** Opening DATA TO EXAMINE block **
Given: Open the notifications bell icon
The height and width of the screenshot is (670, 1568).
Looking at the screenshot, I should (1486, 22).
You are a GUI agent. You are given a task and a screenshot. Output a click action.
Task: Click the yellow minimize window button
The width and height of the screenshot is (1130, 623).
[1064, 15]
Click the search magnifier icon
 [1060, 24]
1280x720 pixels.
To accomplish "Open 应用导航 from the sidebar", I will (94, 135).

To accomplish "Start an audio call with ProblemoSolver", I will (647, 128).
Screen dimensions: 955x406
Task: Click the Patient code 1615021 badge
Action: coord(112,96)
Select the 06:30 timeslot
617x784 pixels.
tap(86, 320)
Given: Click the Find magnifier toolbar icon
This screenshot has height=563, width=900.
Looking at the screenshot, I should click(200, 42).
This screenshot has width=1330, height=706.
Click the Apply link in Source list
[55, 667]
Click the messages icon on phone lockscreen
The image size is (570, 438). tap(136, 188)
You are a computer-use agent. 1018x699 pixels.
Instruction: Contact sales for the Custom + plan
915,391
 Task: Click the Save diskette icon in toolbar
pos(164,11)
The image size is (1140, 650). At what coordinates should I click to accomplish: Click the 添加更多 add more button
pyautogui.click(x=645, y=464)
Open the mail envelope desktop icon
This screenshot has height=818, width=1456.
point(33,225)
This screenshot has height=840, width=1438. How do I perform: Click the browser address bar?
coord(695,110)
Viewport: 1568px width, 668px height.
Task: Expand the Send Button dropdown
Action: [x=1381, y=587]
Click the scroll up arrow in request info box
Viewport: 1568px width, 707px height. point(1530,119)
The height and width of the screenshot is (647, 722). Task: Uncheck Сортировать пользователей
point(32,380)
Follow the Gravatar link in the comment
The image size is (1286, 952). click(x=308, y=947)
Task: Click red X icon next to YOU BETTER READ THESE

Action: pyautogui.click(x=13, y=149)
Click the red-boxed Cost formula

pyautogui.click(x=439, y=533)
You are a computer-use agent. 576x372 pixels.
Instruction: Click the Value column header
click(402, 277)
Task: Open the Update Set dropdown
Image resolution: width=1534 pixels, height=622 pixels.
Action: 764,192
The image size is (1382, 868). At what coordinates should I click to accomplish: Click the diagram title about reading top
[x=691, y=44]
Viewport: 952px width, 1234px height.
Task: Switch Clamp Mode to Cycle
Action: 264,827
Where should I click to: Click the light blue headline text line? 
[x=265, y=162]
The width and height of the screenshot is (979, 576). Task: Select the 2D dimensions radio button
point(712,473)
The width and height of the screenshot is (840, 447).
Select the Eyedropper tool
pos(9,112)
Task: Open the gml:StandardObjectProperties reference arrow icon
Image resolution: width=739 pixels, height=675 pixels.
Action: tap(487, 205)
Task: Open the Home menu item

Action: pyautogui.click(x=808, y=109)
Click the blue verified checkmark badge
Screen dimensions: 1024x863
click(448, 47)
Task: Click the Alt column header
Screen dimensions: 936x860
** Closing DATA TO EXAMINE block **
▶ **EXERCISE BRIEF**: Copy each line of the preceding data that contains the string "computer".

▶ **WRITTEN SOLUTION**:
You are a computer-use agent. 1018x699 pixels.
You are a computer-use agent. 576x372 pixels.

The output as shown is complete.